ТЕКСТ ->
От отчаяния решаюсь обратиться ко
всем присутствующим с речью. Сказать им, что работаю в кино уже сорок лет,
сделал сорок пять фильмов, что ищу новые пути, стремлюсь обновить свой образный
язык, ведь необходимо постоянно сомневаться в достигнутом. Подчеркнуть, что
я человек с большим опытом, знаю свое дело и возникшая проблема — пустяк.
Если бы я захотел, то мог бы, отъехав, снять общий план сверху, по
диагонали, это было бы превосходным решением. Я, конечно, в Бога не верю,
но дело обстоит не так просто, каждый из нас носит в себе Бога, во всем есть
своя закономерность, которую мы иногда прозреваем, особенно в смертный час.
Вот что мне хочется сказать им, но это ни к чему. Они уже отошли в глубь
сумрачной студии, сбились в тесный кружок, стоят и спорят. Я не слышу слов, вижу
только их спины. Лечу в огромном самолете, я —
единственный пассажир. Самолет отрывается от взлетной полосы, но не может
набрать высоту и с грохотом несется над городскими проспектами на уровне верхних
этажей. Я заглядываю в окна, там движутся, жестикулируют люди; свинцовое,
предгрозовое небо. Я полагаюсь на искусство пилота и тем не менее сознаю,
что конец близок. И вот уже я парю сам, без
самолета, машу особым образом руками и легко взлетаю, удивляюсь, почему никогда
раньше не пробовал летать, ведь это так просто. В то же время понимаю, что
это — редкий дар, не все умеют летать. А некоторым из тех, кто умеет, приходится
до изнеможения напрягать скрюченные руки и шею, я же парю свободно, как
птица. Лечу над равнинной местностью,
очевидно степью, это, наверное, Россия. Парю над величественной рекой, через
которую перекинут высоченный мост. Под мостом в реку выдается
кирпичное здание, из труб клубится дым, слышится скрежет машин. Это —
фабрика. Река изгибается гигантской лукой.

ЗАДАНИЕ -> Обновите фрагмент текста от «От отчаяния решаюсь» до «в смертный час.»: замените «общий план» на «крупный план». Данные ниже — самостоятельный материал, с текстом они не связаны.

ИСХОДНЫЕ ДАННЫЕ ->
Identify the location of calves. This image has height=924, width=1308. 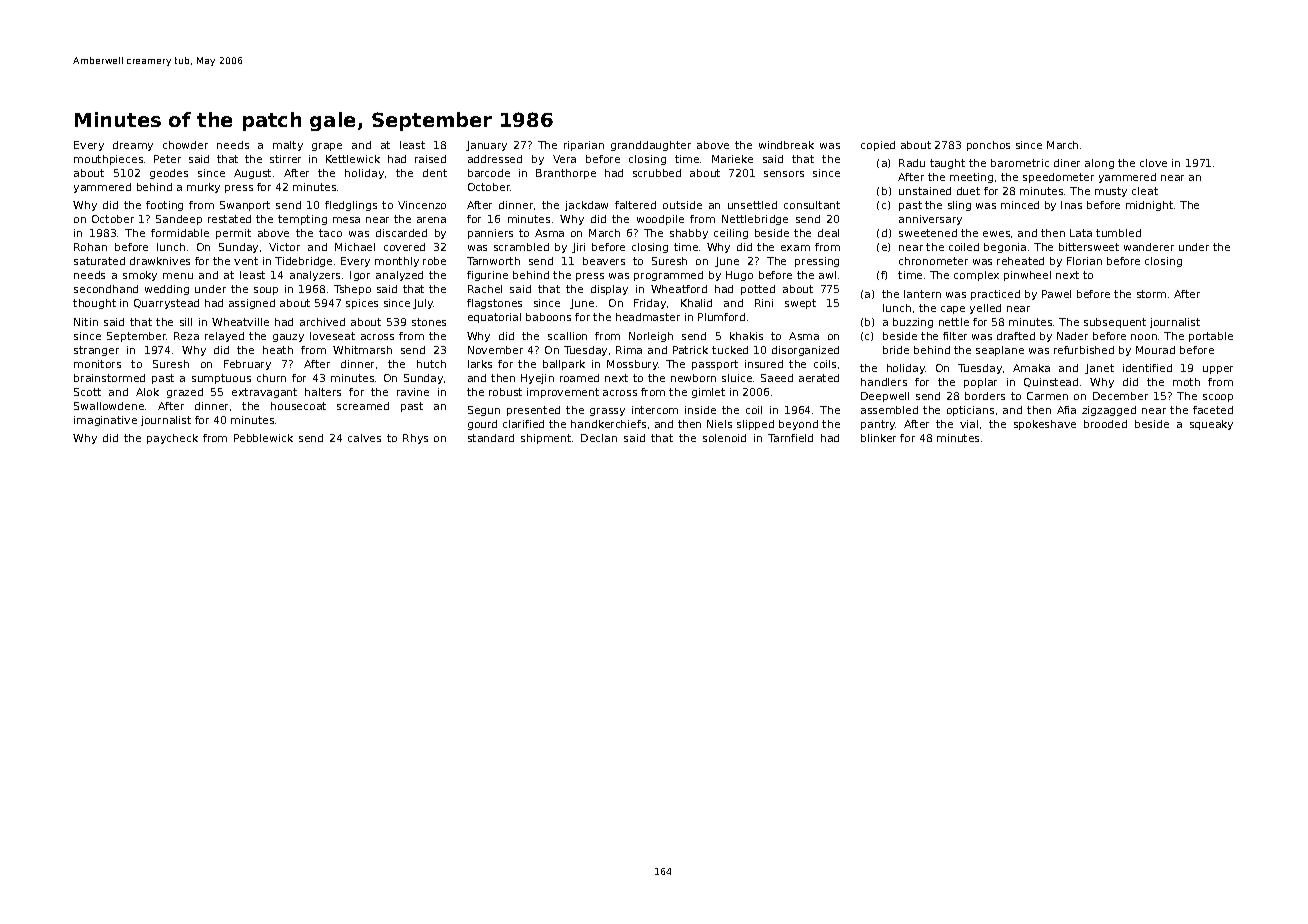
(364, 438).
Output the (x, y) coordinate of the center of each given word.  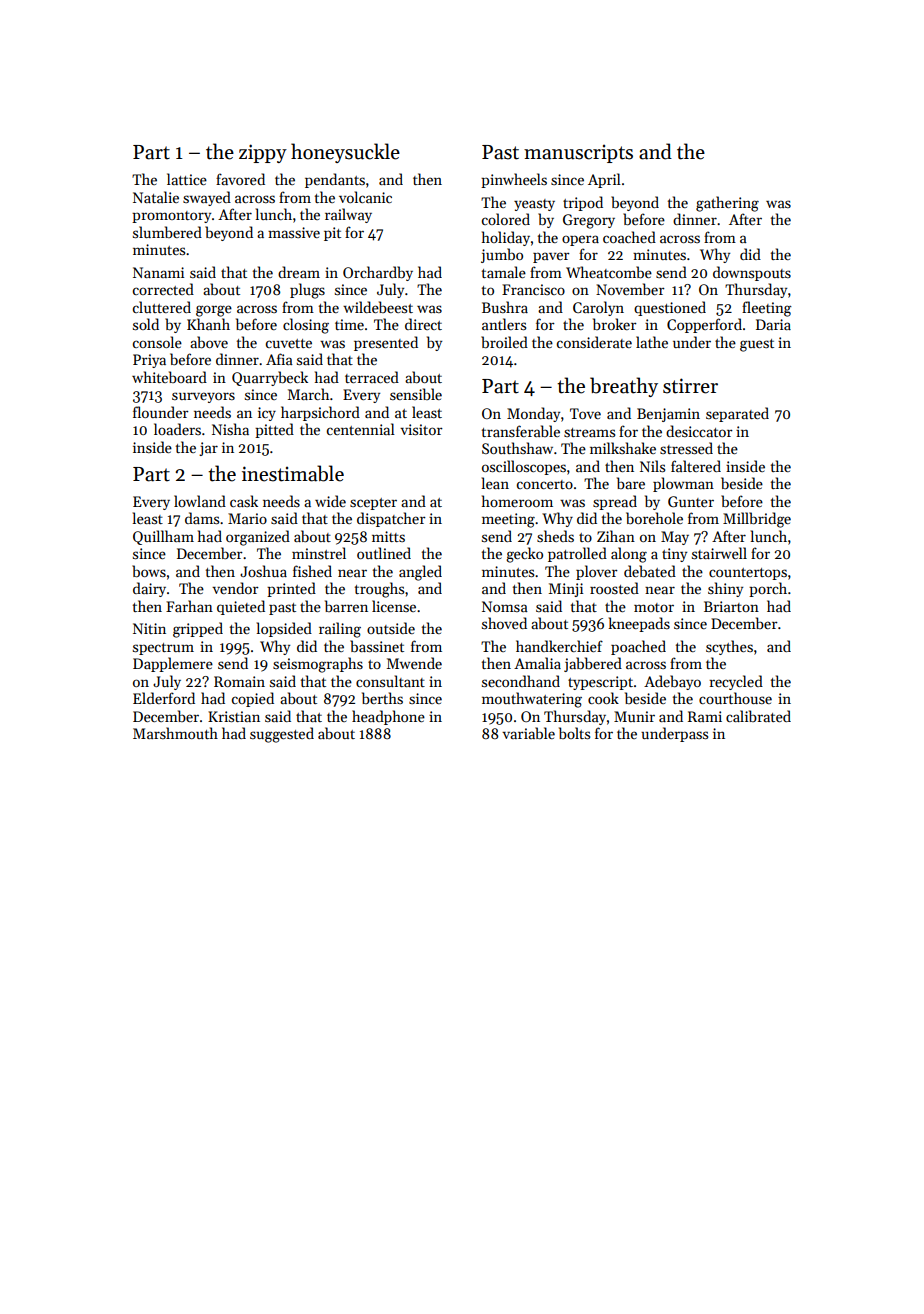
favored (240, 179)
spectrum (163, 649)
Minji (566, 590)
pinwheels (514, 180)
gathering (727, 204)
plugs (307, 291)
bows (149, 571)
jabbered (593, 664)
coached (629, 237)
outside (391, 628)
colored (506, 219)
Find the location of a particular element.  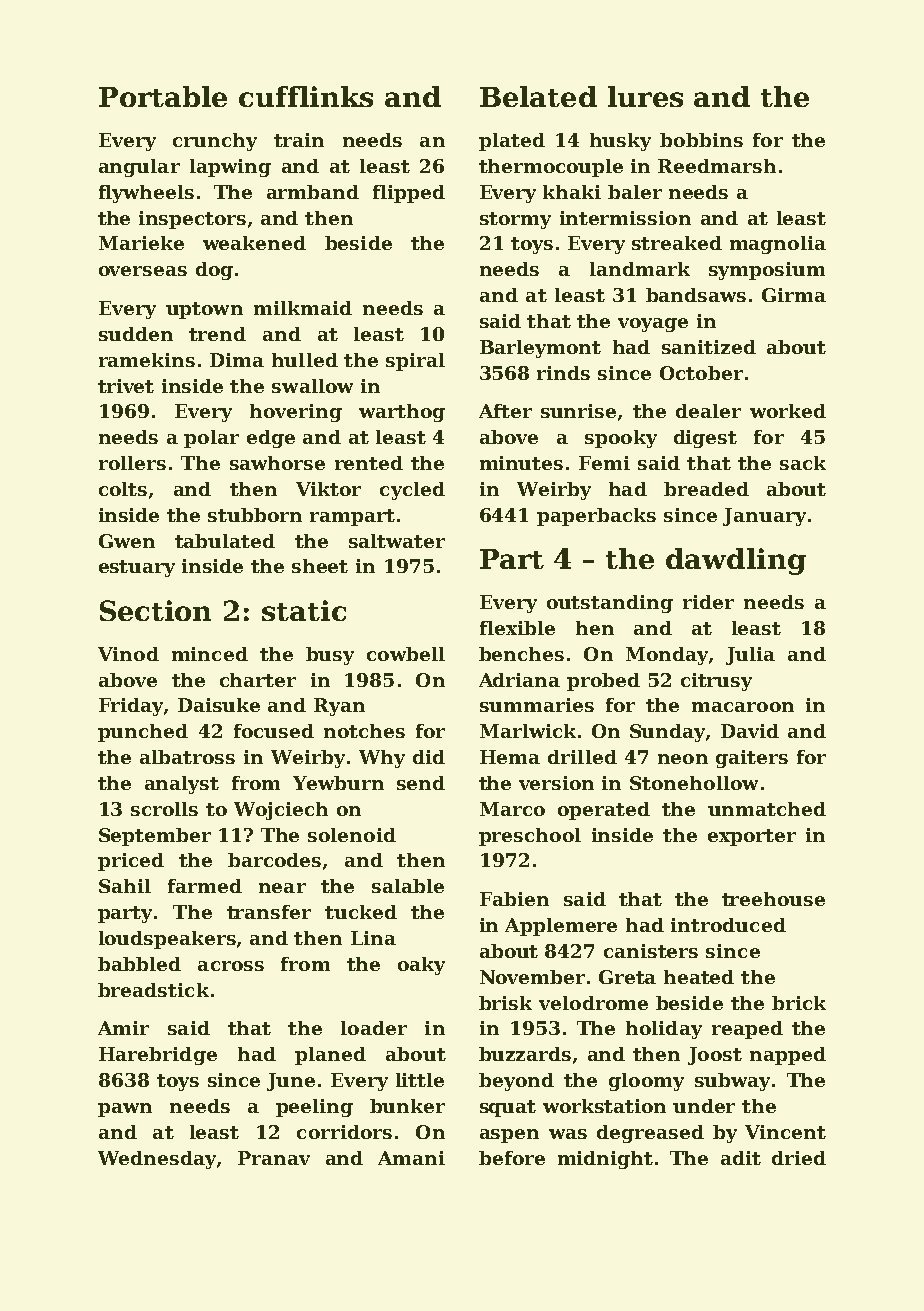

husky is located at coordinates (620, 142).
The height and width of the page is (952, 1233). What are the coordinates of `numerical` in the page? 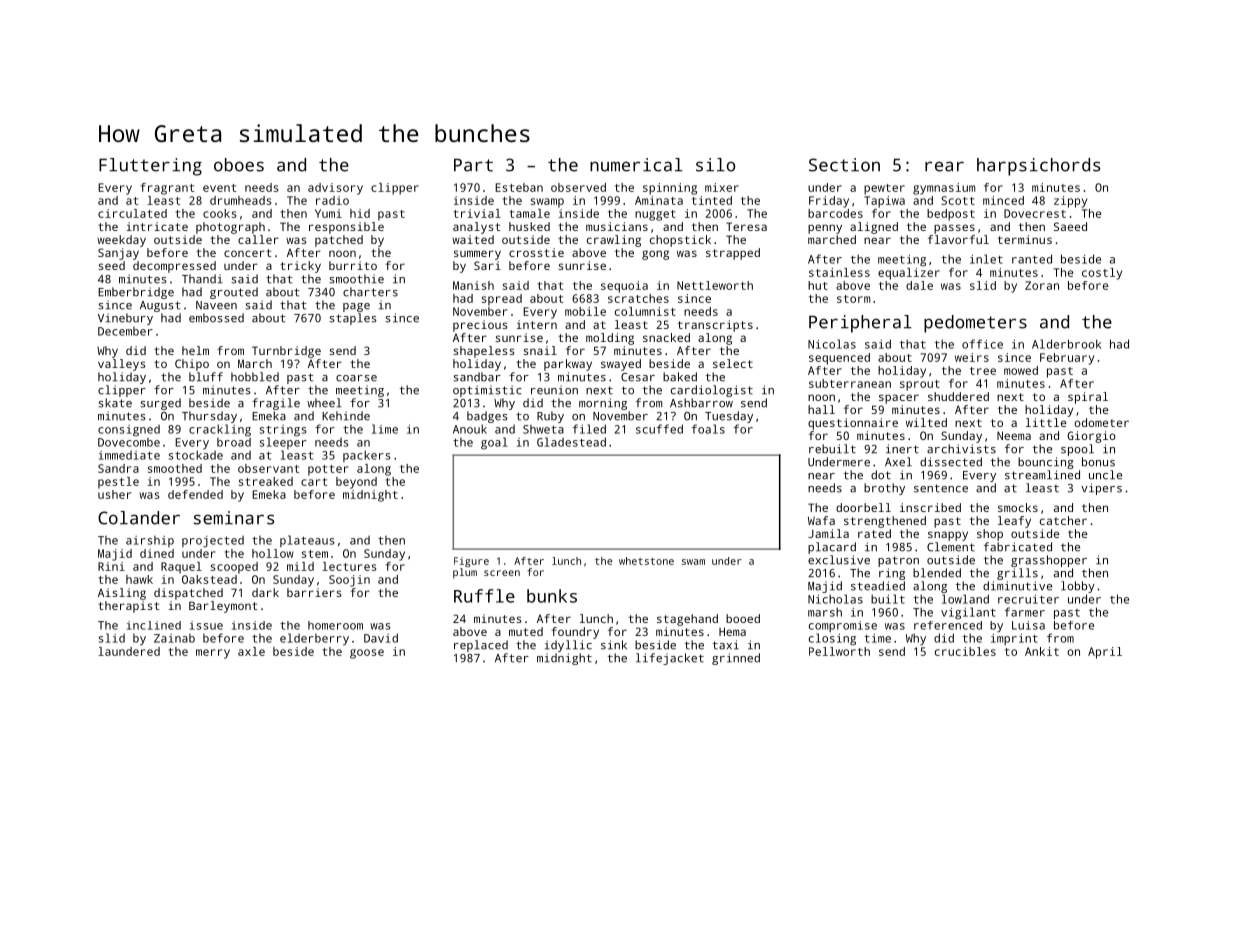 It's located at (636, 165).
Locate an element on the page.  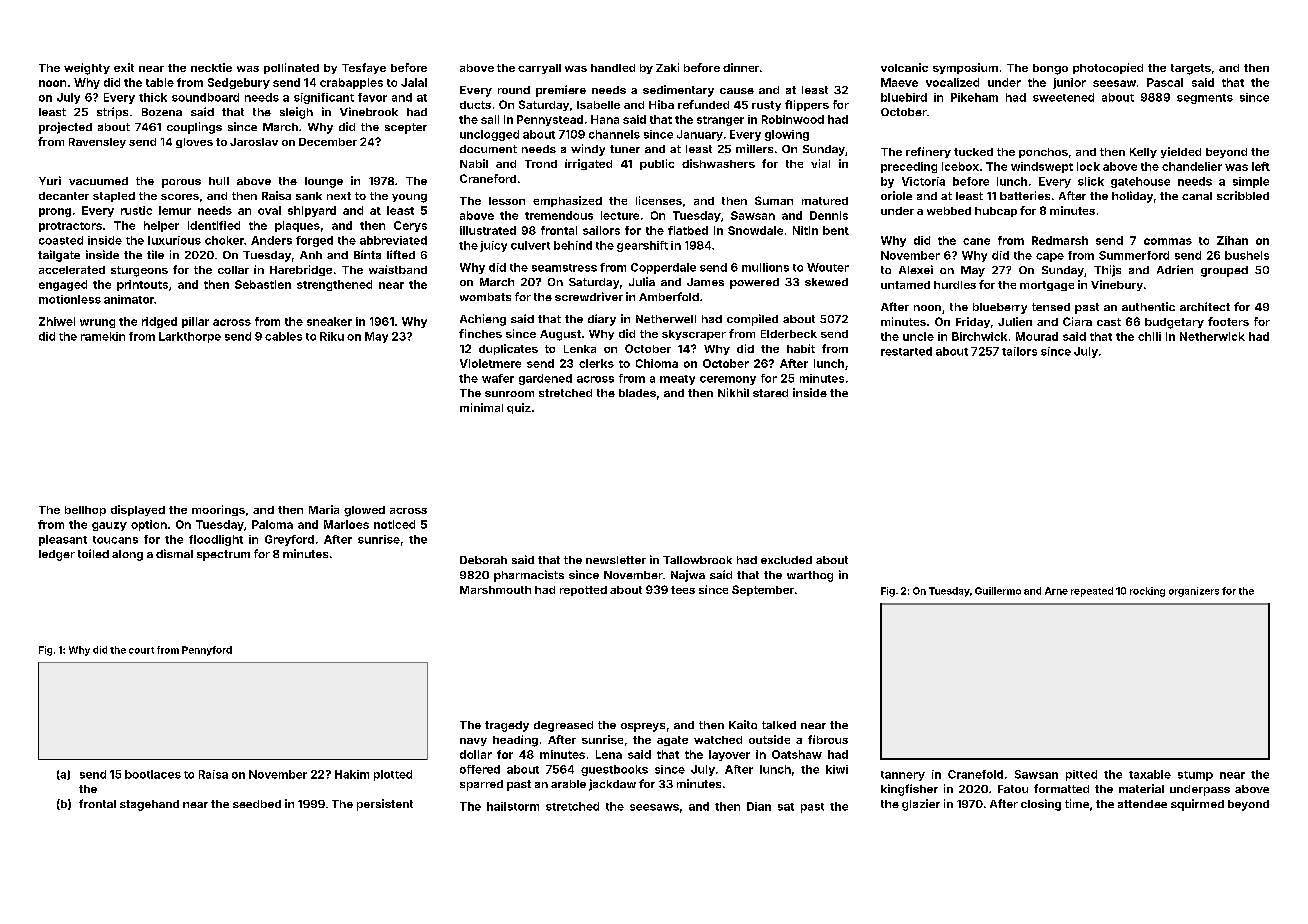
court is located at coordinates (141, 650).
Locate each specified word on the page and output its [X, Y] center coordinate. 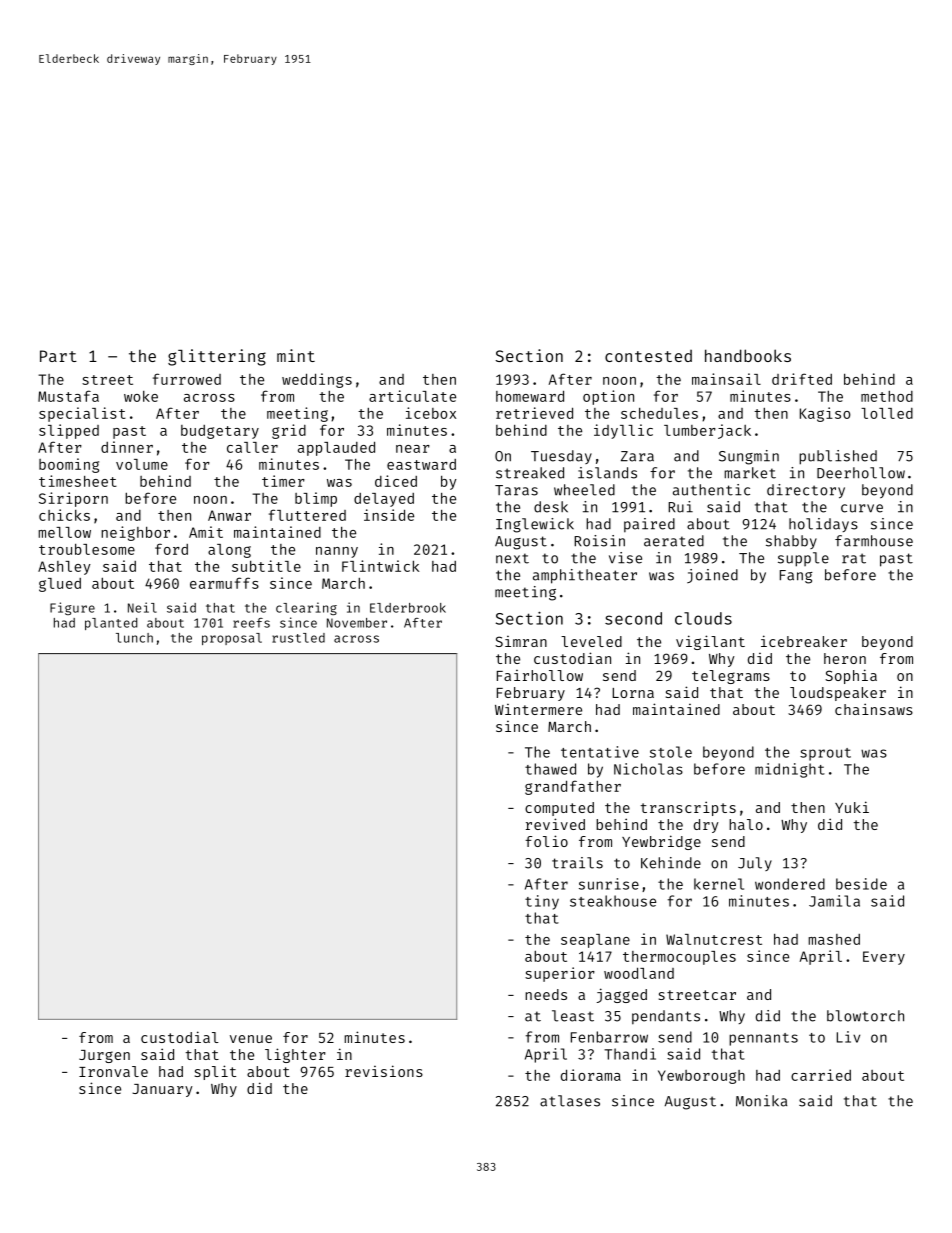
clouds [703, 618]
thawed [550, 769]
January [162, 1090]
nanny [337, 552]
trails [577, 863]
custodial [180, 1037]
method [887, 396]
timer [283, 481]
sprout [825, 754]
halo [746, 824]
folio [546, 841]
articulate [412, 396]
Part [58, 356]
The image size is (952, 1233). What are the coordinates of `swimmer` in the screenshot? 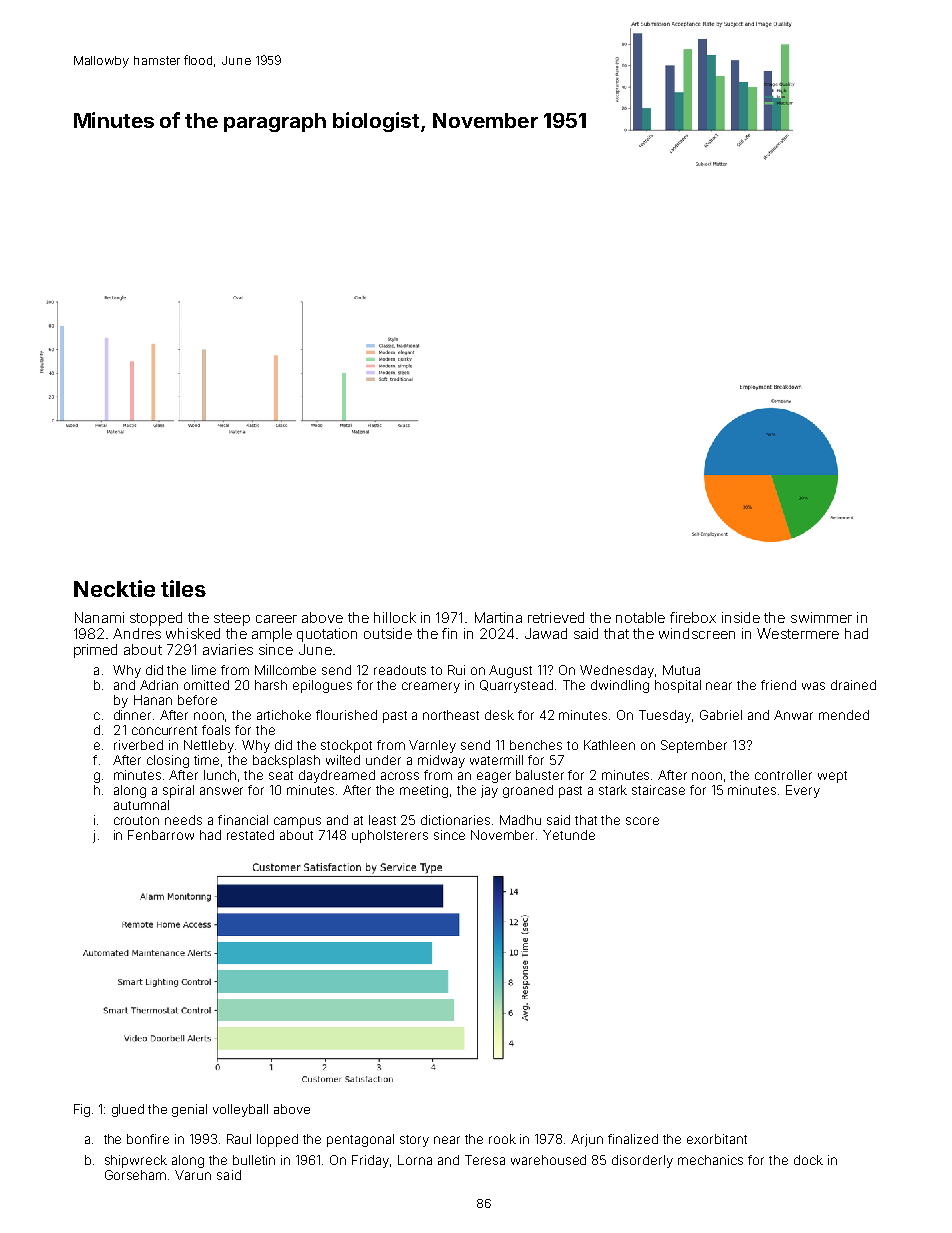 It's located at (821, 617).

РЕЗУЛЬТАТ ->
От отчаяния решаюсь обратиться ко
всем присутствующим с речью. Сказать им, что работаю в кино уже сорок лет,
сделал сорок пять фильмов, что ищу новые пути, стремлюсь обновить свой образный
язык, ведь необходимо постоянно сомневаться в достигнутом. Подчеркнуть, что
я человек с большим опытом, знаю свое дело и возникшая проблема — пустяк.
Если бы я захотел, то мог бы, отъехав, снять крупный план сверху, по
диагонали, это было бы превосходным решением. Я, конечно, в Бога не верю,
но дело обстоит не так просто, каждый из нас носит в себе Бога, во всем есть
своя закономерность, которую мы иногда прозреваем, особенно в смертный час.